TSClassification is a vectorized (faster) version of Categorize.

oguiza commented 1 year ago

In my case, which normalization method should I use? your example code mentioned above does not use any normalization. Or... you mean that just use default setting ?

The tutorial states this: "Online feature calculation MiniRocket can also be used online, re-calculating the features of each minibatch. In this scenario, you do not calculate fixed features one time. The online mode is a bit slower than the offline scenario but offers more flexibility. Here are some potential uses:

You can experiment with different scaling techniques (no standardization, standardize by sample, normalize, etc)."

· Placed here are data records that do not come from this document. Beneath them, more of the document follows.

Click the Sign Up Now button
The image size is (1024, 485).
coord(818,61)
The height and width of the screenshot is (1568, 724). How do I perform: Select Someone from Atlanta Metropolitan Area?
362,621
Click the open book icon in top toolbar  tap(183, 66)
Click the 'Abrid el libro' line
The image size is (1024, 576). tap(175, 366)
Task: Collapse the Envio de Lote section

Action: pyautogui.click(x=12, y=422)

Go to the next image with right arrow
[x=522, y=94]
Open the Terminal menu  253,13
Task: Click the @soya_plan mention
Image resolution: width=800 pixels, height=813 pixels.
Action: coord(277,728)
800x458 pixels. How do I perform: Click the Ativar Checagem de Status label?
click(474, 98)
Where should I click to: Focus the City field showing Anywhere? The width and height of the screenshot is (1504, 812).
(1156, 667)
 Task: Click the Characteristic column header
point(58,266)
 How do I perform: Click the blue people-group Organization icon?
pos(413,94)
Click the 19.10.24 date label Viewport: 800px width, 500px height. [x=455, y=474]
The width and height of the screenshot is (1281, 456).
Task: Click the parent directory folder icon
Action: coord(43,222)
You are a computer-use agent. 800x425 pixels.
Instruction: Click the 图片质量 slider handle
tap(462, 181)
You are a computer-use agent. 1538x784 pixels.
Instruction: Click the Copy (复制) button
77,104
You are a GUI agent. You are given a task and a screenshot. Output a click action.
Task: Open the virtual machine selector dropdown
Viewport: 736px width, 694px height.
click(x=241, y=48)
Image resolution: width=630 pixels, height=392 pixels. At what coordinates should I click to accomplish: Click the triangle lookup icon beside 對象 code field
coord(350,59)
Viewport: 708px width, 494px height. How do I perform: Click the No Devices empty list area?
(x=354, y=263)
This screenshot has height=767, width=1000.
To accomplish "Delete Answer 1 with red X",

My data is very large and also imbalanced data.

You could try passing a weight to the loss_function. tsai provides the calculated weights as dls.cws (for class weights). You can, for example, use it this way:

loss = nn.CrossEntropyLoss(weight=dls.cws)

Using option 'metrics=accuracy' is always working, but when I tried 'metrics=F1Score', an error message appeared.

You should take a look at fastai's metrics (doc). All metrics you mention come from fastai. They are not tsai metrics.